■ Tarea 1: Indique si cada afirmación concuerda con el texto sobre el costo de publicar un libro, que aparece a continuación junto con las entradas. Responda sí o no y cite las palabras exactas del texto que lo deciden: (a) la diagramación cuesta alrededor de $12,000 pesos; (b) algunas librerías cobran entre un 10% y un 20% del precio de portada; (c) muchos lectores dominicanos compran libros digitales.

■ Fragmento de la página:
┄┄┄┄┄┄

Publicar un libro de apenas 120 páginas puede costar, como mínimo, $18,000 pesos dominicanos —sin incluir aún la impresión. La diagramación ronda los $12,000; la portada, unos $6,000. Esto, para un escritor independiente, equivale muchas veces al salario mensual o incluso superior. Si desea imprimir 100 ejemplares, debe sumar unos $25,000 o más, dependiendo del tipo de encuadernación, papel, y calidad, aquí ni siquiera hemos mencionado el gasto de promoción, el transporte, la presentación, la creación de una red de lectores, ni mucho menos las comisiones que exigen algunas librerías, que piden entre un 20% y un 30% del precio de portada por el mero hecho de poner el libro en una estantería. Es decir, el escritor paga por nacer, y luego paga por vivir.
A menudo, ante esta montaña de obstáculos, el escritor termina haciendo lo impensable; regalando sus libros. Lo hace no porque desprecie su trabajo, sino porque ansía ser leído. Espera que alguien —quien sea— escuche su voz. Lo regala como quien lanza un mensaje en una botella al mar del desinterés, con la esperanza de que algún lector lo encuentre, lo lea y lo salve del olvido.
Sí, es cierto que plataformas como Amazon KDP han democratizado la posibilidad de publicar, eliminando intermediarios y costos iniciales, pero en nuestro país, donde la brecha digital aún hiere profundo, estas opciones no están al alcance de todos. Son pocos los lectores dominicanos que adquieren libros digitales; aún menos los escritores con acceso y dominio de estas herramientas. Es una solución que resuelve para algunos, pero deja a muchos en la orilla.

┄┄┄┄┄┄

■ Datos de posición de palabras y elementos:
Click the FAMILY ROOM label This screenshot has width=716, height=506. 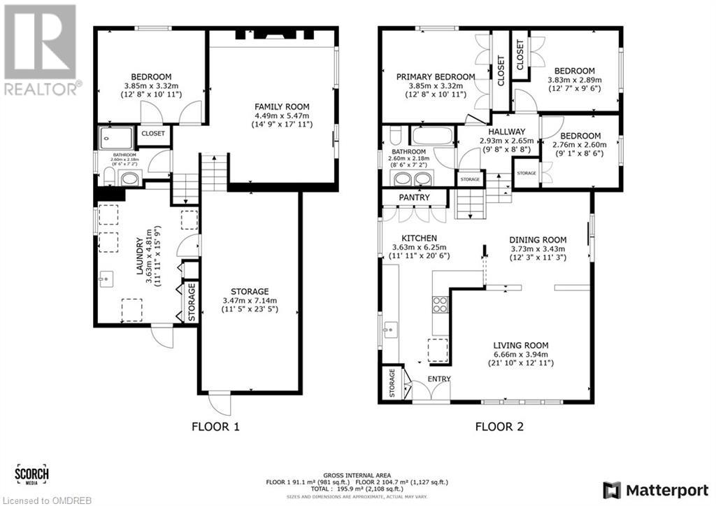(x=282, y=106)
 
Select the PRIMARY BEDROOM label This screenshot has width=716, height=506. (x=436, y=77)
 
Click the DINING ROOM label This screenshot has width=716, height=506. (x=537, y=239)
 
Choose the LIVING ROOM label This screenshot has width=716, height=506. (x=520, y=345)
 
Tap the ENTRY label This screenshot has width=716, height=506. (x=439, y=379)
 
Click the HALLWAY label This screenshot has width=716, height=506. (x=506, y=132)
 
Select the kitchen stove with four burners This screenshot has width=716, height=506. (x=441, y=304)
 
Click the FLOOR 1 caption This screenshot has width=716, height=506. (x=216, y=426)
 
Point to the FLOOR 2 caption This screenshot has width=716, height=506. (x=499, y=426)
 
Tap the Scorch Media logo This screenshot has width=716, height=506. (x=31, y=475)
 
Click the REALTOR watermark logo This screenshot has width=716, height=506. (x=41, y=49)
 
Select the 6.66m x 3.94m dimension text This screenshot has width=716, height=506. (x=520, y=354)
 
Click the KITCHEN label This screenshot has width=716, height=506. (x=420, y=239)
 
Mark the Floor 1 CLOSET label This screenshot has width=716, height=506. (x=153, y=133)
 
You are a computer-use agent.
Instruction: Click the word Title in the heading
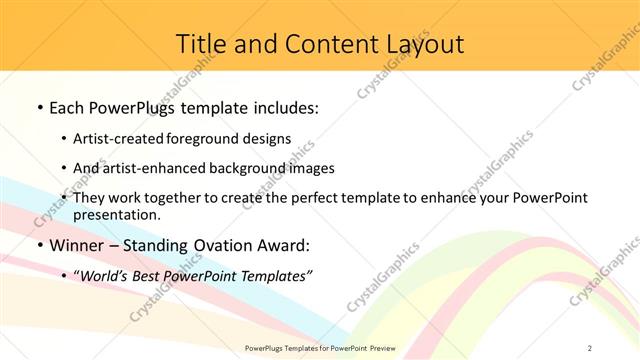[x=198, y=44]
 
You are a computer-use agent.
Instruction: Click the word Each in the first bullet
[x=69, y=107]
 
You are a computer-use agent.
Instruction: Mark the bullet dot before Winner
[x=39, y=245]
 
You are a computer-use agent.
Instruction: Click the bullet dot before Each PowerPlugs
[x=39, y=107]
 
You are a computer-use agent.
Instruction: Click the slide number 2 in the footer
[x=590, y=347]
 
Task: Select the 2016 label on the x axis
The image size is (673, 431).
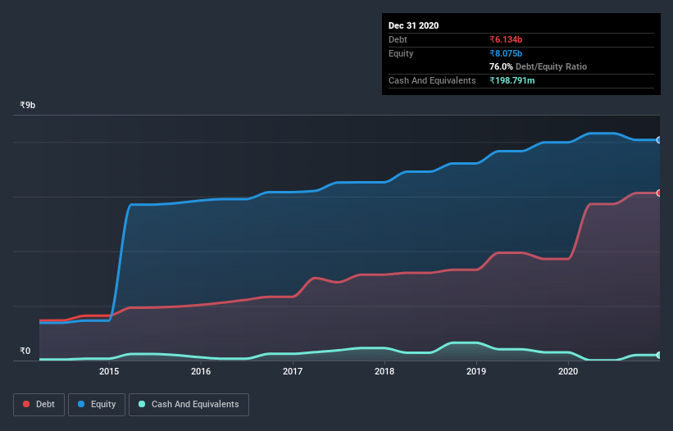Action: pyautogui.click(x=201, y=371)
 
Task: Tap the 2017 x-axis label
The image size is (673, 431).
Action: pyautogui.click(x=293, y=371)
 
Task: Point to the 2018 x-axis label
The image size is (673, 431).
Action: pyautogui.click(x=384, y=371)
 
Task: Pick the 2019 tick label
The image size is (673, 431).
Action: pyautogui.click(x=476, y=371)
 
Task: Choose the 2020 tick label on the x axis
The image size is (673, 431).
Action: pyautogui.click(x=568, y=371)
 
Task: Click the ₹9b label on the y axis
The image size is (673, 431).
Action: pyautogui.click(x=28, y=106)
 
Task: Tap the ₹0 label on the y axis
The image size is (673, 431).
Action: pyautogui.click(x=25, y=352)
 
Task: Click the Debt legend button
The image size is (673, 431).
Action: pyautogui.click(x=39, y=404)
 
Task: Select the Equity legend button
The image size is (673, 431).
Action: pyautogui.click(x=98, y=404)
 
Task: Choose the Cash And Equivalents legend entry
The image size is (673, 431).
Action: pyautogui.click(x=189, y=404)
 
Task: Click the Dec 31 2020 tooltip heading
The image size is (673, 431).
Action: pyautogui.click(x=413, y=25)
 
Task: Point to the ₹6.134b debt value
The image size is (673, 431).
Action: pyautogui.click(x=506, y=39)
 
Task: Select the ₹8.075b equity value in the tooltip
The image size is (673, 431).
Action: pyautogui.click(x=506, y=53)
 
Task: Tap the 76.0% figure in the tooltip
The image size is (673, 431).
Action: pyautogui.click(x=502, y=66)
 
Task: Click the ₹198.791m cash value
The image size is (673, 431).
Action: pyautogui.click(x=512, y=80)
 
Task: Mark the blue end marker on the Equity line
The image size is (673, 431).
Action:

┄┄┄┄┄┄

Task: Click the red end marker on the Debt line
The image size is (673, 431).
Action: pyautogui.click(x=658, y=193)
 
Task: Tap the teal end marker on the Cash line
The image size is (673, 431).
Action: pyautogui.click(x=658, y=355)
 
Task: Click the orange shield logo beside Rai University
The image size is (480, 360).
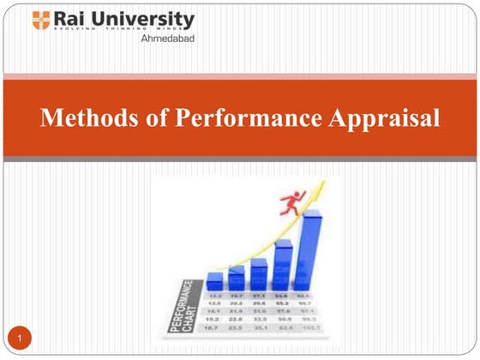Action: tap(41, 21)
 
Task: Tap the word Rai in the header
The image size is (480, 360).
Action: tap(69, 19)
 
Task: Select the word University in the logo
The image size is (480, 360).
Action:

┄┄┄┄┄┄

■ Tarea 2: Filtre las entradas de arriba y copie cada línea que contenga la palabra "Select". Tenga en cuenta las mayúsculas y minúsculas.

■ Solución completa 1:
(a) Sí: "La diagramación ronda los $12,000".
(b) No: "piden entre un 20% y un 30% del precio de portada".
(c) No: "Son pocos los lectores dominicanos que adquieren libros digitales".

■ Solución completa 2:
Select the PRIMARY BEDROOM label This screenshot has width=716, height=506. (x=436, y=77)
Select the kitchen stove with four burners This screenshot has width=716, height=506. (x=441, y=304)
Select the 6.66m x 3.94m dimension text This screenshot has width=716, height=506. (x=520, y=354)
Task: Select the 2016 label on the x axis
Task: Select the Equity legend button
Task: Select the ₹8.075b equity value in the tooltip
Task: Select the word University in the logo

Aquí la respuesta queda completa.